Given instruction: Recast the lines below as a CSV with two columns, text and answer, giving one row per answer that holds the wording leading up to it and the answer itself. Quote every field, turn line breaks into spaces, and leave out the pictures.

BEGIN Task data

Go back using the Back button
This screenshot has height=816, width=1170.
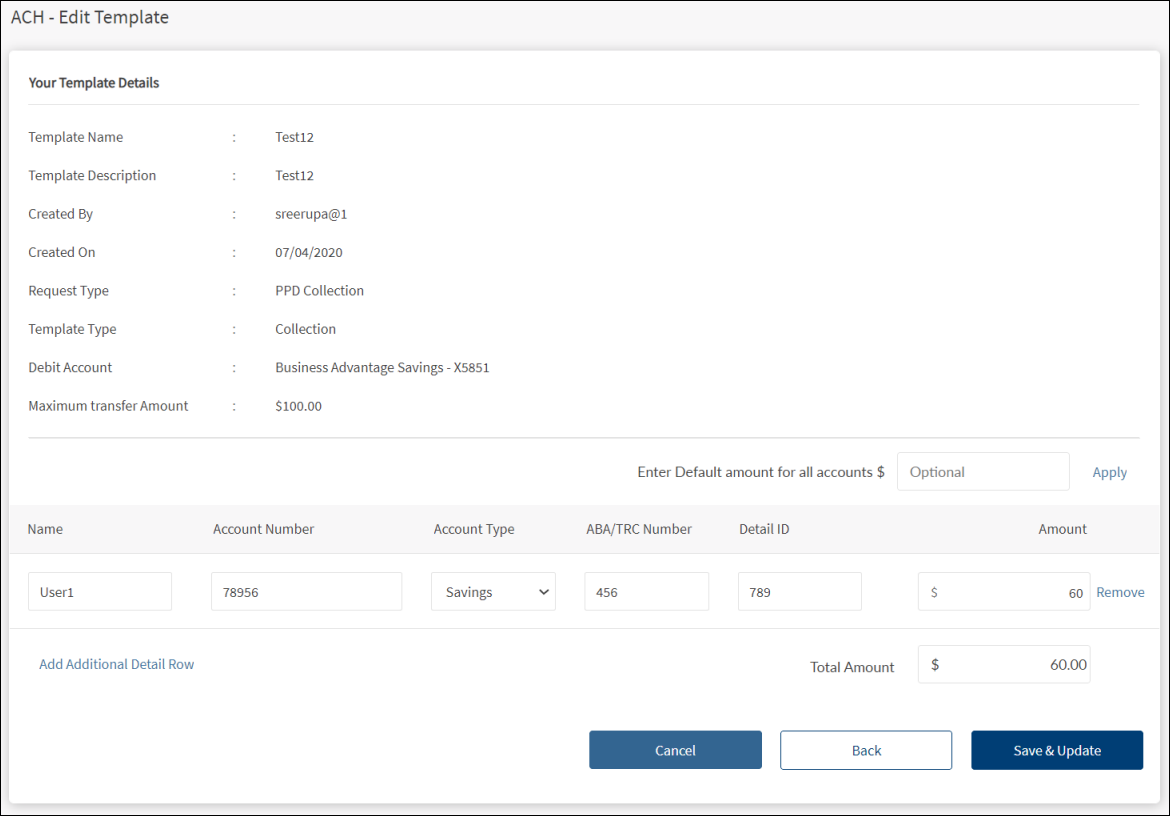[865, 750]
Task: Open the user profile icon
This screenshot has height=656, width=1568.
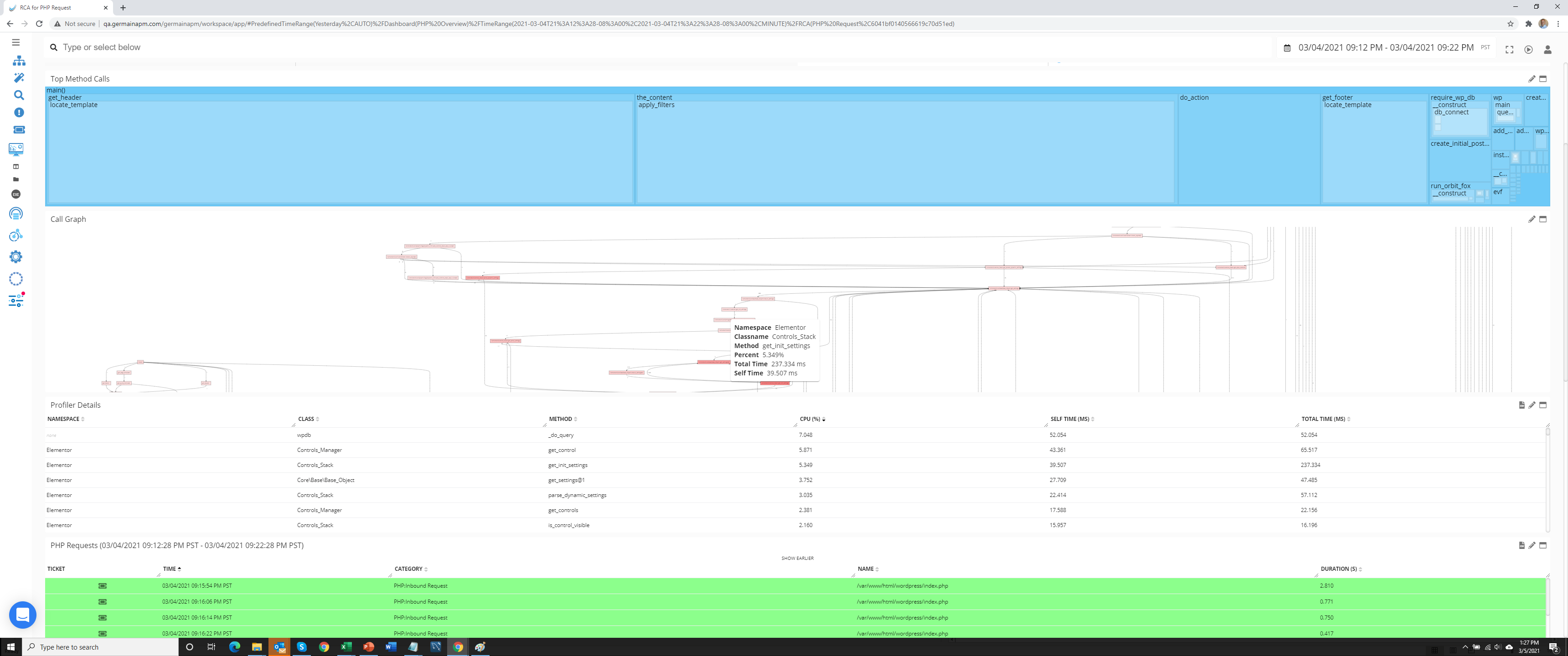Action: coord(1547,50)
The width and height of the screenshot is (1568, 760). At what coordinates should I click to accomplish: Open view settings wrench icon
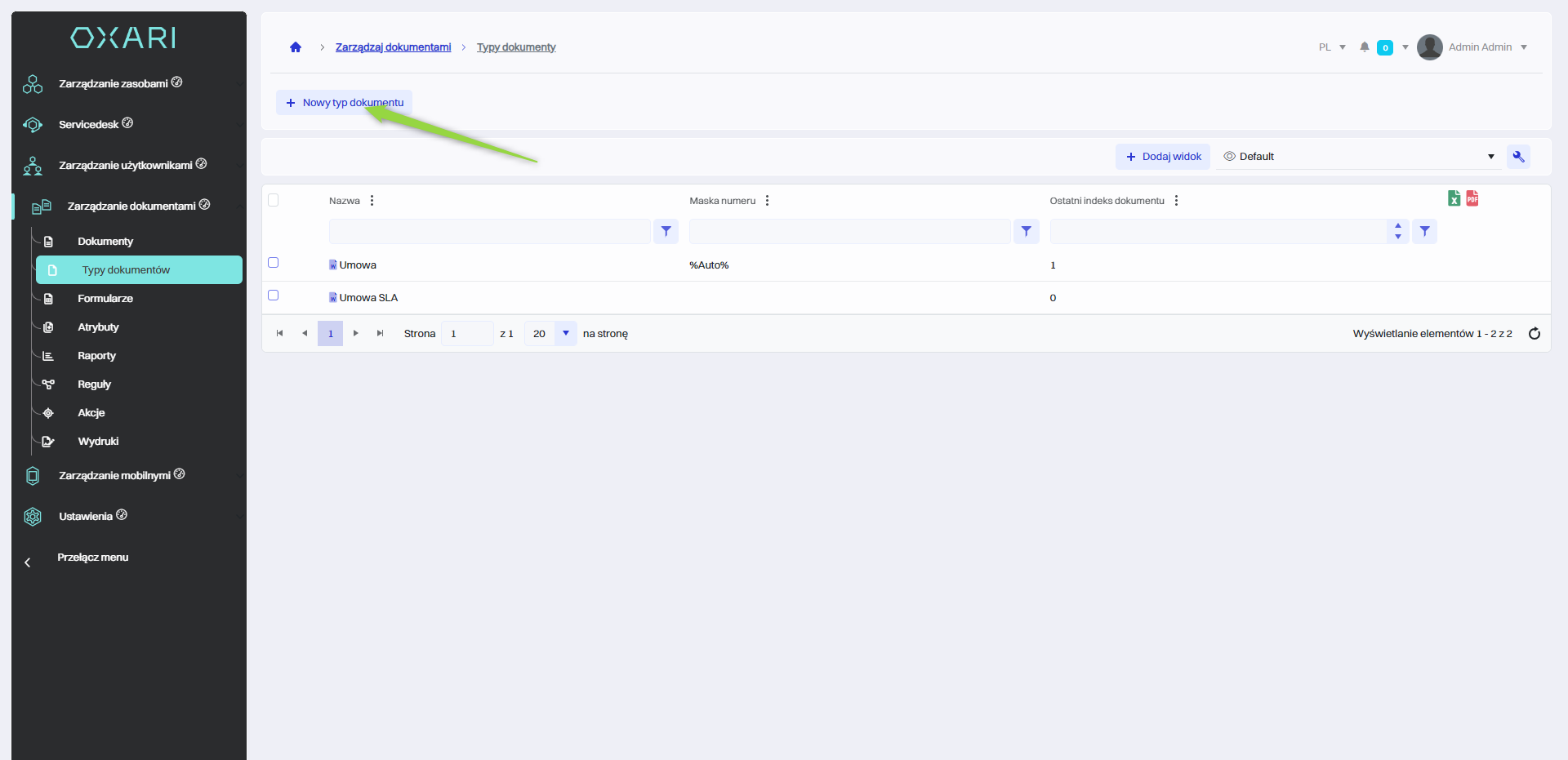[1518, 157]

END Task data

Full solution:
text,answer
"Go back using the Back button This screenshot has height=816, width=1170.","[865, 750]"
"Task: Open the user profile icon This screenshot has height=656, width=1568.","Action: coord(1547,50)"
"The width and height of the screenshot is (1568, 760). At what coordinates should I click to accomplish: Open view settings wrench icon","[1518, 157]"